Shooting at over 100 meters, that is using a ballistic curve
I am pretty sure that someone viewing this article, after seeing the diagrams regarding range, will say: "Wait a minute! And what about shots at ranges over 100 meters ?! These also occur." There is no denying that such achievements happen in our hobby. However, this is associated with shooting at an upward angle, using a phenomenon known as the ballistic curve. If we shoot at a higher angle, the range can effectively increase. The disadvantage of such shooting is twofold. First of all, the BB is in the air for a significant period of time, much longer than when shot parallel to the ground. This, of course, is connected with the fact that the influence of potential wind is much greater. Also, any imperfections of a given replica (or BBs) will be evident here. The second problem is related to the first, namely, targeting is not trivial. If you make too large of a correction, it is very easy to overshoot a target. If the correction is too small the BBs will not reach it.
Trajectory in relation to the firing angle for 1.9 J using 0.25 g BBs: height [m], distance from the shooter [m]. BLACK LINES - player.
I carried out a simulation showing on what distances one can shoot at in relation to the angle the barrel is at.

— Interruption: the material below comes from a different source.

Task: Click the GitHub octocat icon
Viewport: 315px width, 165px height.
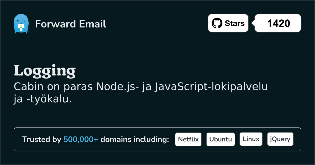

Although shooting in real airsoft game conditions at an angles of 30 degrees and more is not very common (tree branches and BB travel time), it is worth to read this diagram.

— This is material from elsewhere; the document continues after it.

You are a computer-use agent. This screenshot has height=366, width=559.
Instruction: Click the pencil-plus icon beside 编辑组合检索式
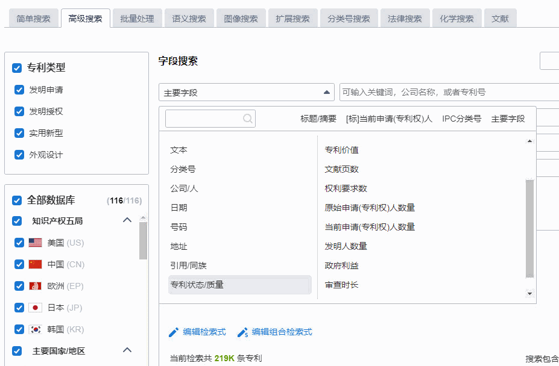pos(243,332)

Range from Alpha: range [m], barrel angle [°], RED - 1.9 J on 0.25 g BBs, BLUE - 1.15 J on 0.2 g BBs, BLACK - 2.35 J on 0.3 g BBs, GREY- 3.4 J on 0.4 g BBs.
The diagram should be read in the following way: we choose the distance at which we want to shoot, e.g. 100 meters. next we are draw a horizontal line and on its basis we can determine what barrel angle you needed to reach those 100 meters (without an excess).

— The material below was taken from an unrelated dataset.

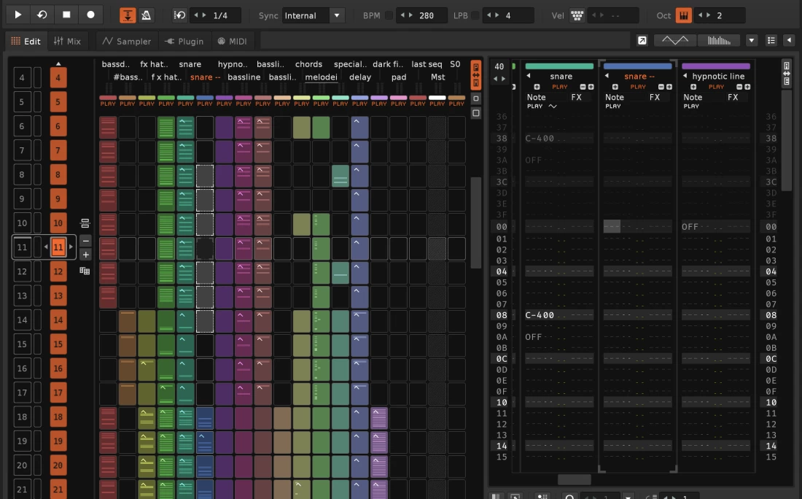Open the Sync source dropdown showing Internal

(x=314, y=15)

And so, a sniper rifle replica having a muzzle velocity of 600 FPS and loaded with a 0.4 g BB, must raise the aiming line by 2.7-4 degrees to reach 100 meters. DMR replicas with 0.3g BBs, from 11 to 13 degrees. If its is risen, for example, by 15 degrees, in those conditions the shots will miss. Well, unless there is wind or shooters will not stand on an equal ground level or ...
There are a lot of these "or" factors. In practice, shooting using a ballistic curve is an art that not everyone can master, even if you skip the requirement that the rifle must be more accurate than in the case of a "normal" range. In particular, most of us do not have a precise protractor in their eyes. For this reason, the amount of the correction is usually given (i.e. how many meters above the target did the shooter aim).
Corrections: range [m], correction above the targets [m], GREY- 3.4 J on 0.4 g BBs, BLACK - 2.35 J on 0.3 g BBs, BLUE - 1.15 J on 0.2 g BBs, RED - 1.9 J on 0.25 g BBs.
Both the distance from the shooter and the height are relatively easy to estimate, and hence, it is possible to used this in airsoft.
As I wrote at the beginning - the purpose of this article was not to discover something new. In practice, all the things described here are well known to most active players. But, as I will say again, it was not the goal. The purpose of this text was to collect and "confirm" as many "truths" as possible, known to airsoft players, so that there would be a place where the more inquisitive of the new players will be able to find them. And what are these truths?
- A well set Hop-Up is responsible for 25% of maximum and 50% of effective range;
- Too weak Hop-Up setting reduces the range, and too strong setting results in overshooting the target;
- The weight of a BB corresponds to the range as much as FPS do;
- Heavier BBs are more accurate and have a greater range;
- The heavier the BB, the greater the Hop-Up pressure must be;
- The more the FPSs the weaker the Hop-Up pressure must be
- When shooting upwards, you can increase the range, but you will have to have a lot of experience, skill and a good replica to do it in a repetitive manner.